Here we get to the nub of the apologia. The many years of influence that this group clearly had evaporated overnight and were immediately replaced by Eoghan Harris who was responsible for the collapse to the right.

This won’t wash.  The policies that Coughlan and company spent years foisting on the Officials were the policies that led to their collapse to the right.  

And behind this is another  responsibility. The “Democratic stage” that they urged upon republicanism in relation to the North is what we have now.  Well can Coughlan and his ilk hold their nose at the sectarian stench coming from there.  They did everything in their power to bring it about.

Below D.R.O’Connor Lysaght takes a closer look at the stages theory that illuminates more clearly the motivations of Anthony Coughlan and the layer of Dublin intelligencia that he represented.

Coughlan, Greaves and the stages myth

by D.R.O’Connor Lysaght.

Some weeks ago, this writer received a copy of an Indymedia Ireland review article by the distinguished sociologist and anti-EU campaigner, Tony Coughlan. The reviewer’s chief aim seems to be to refute the charge that he was ever a member of a Communist Party. In this matter, he has been successful. Matt Treacy’s The IRA 1956-69, the book reviewed was withdrawn from retail sales and public reviews until Coughlan’s non-membership has been noted within it. However the eighteen pages of his review include analyses and statements that themselves require correction. 

It should be stated from the outset that this article does not seek to challenge Coughlan’s assertion that he was not a member of any Communist Party in or out of these islands. The writer is in no position to do so and is happy to accept Coughlan’s word for it.

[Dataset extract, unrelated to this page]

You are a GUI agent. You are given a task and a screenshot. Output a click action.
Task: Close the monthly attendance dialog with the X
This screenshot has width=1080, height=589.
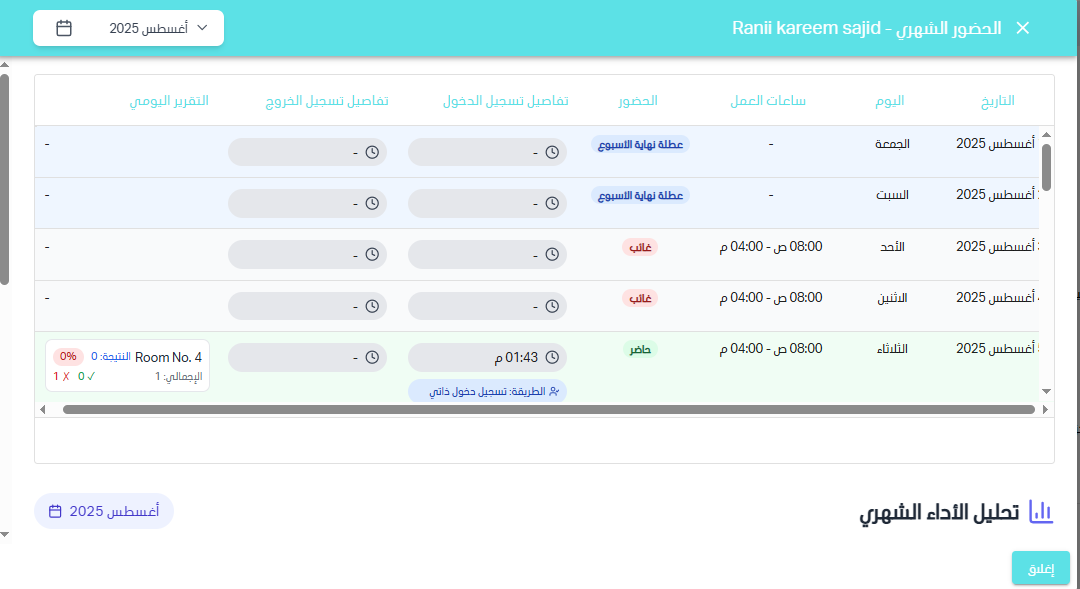tap(1022, 28)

On the other hand, Coughlan himself makes clear that he was one of a milieu loosely identified with the Connolly Association that worked within guidelines set for the majority of the world Communist movement by an overall strategic perspective set in stone by Joseph Stalin.

Coughlan summarises this quite succinctly (P.8)

‘In colonial countries and countries like Ireland with legacy national problems, it is only commonsense and in accordance with historical experience that an independent state needs to be established first before that state can implement the economic and political changes which constitute socialism, however defined. Those who deny the validity of the so-called ‘stages theory’ show themselves ignorant of the most basic principles of politics. They fly in the face of the historical experience of all countries that do not have, but seek to establish, their national independence. It is obvious that historical development goes in stages. To dignify this truism with the title of a ‘theory’ is really pretentious.’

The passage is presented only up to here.